* BEGIN Text provided *

Ruventhiran a/l Vengadesan (born 24 August 2001) is a Malaysian professional footballer who plays as a full-back for Malaysia Super League side Selangor and the Malaysia national team.

Club career

Early career

Born in Klang, Selangor, Ruventhiran began playing football at the age of 5 at a small academy. He then moved to CIMB-MBSA, CIMB-YFA, and finally he went to Bayern Munich to represent CIMB by participating in Alliance League. Ruventhiran continued his journey by joining MISC-MIFA for a year and later played for Belia Selangor before joining the Petaling Jaya City under-19 and progressing to the under-21.

Petaling Jaya City

In the end of 2020, he signed his first professional contract with the club. Ruventhiran was assigned the number 19 shirt and simultaneously made his professional and club debut on 7 March 2021 in a league match against Perak. He scored his first goal for the club in a 1–1 draw against Penang on 18 April 2021.

* END Text provided *
* BEGIN Supplied information *

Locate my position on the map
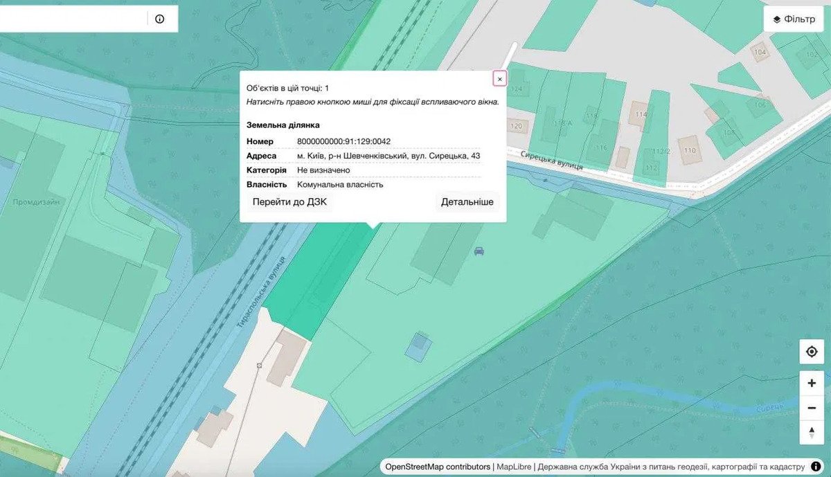Viewport: 831px width, 477px height. click(x=812, y=352)
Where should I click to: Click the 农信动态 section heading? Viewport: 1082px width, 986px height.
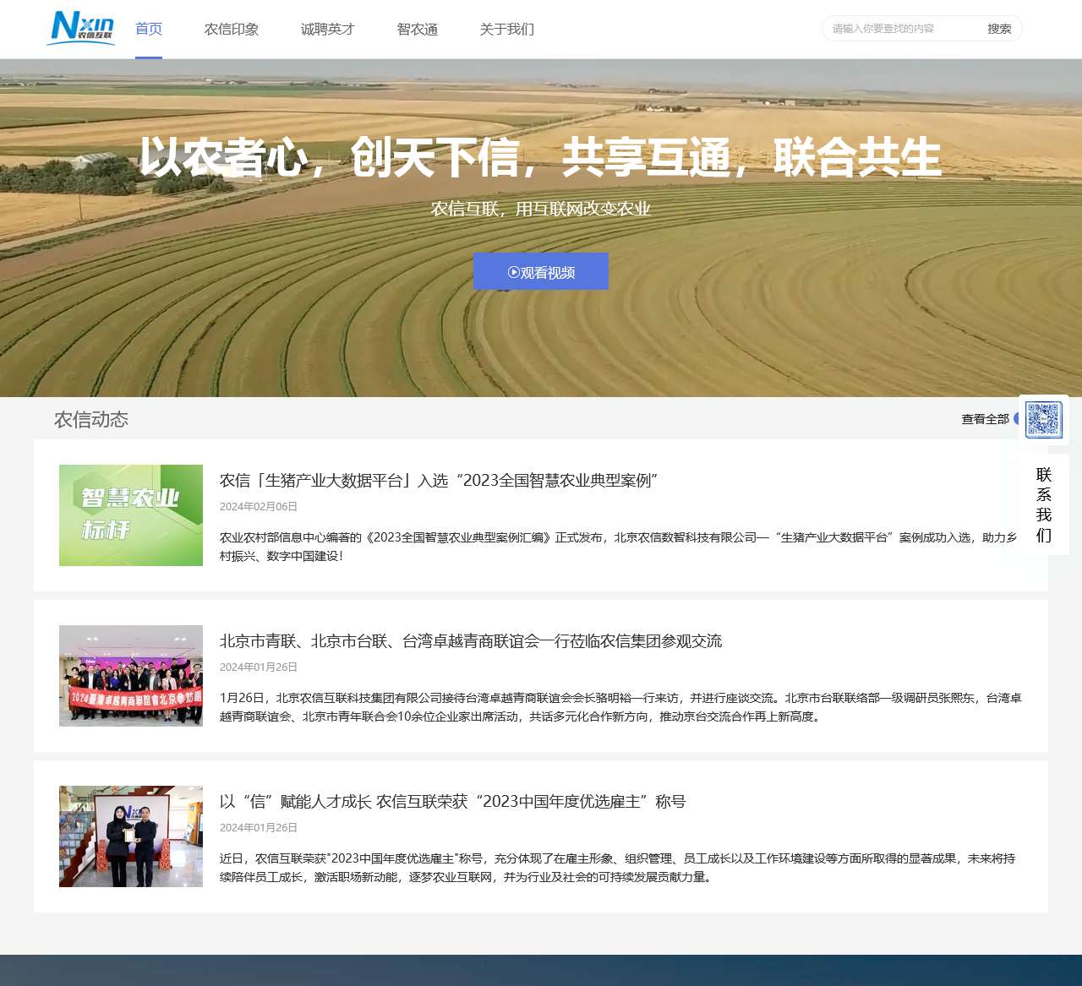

* END Supplied information *

# Task description
In the Ruventhiran profile, what shirt number was he assigned after signing his first professional contract with Petaling Jaya City?

# Result below
Number 19.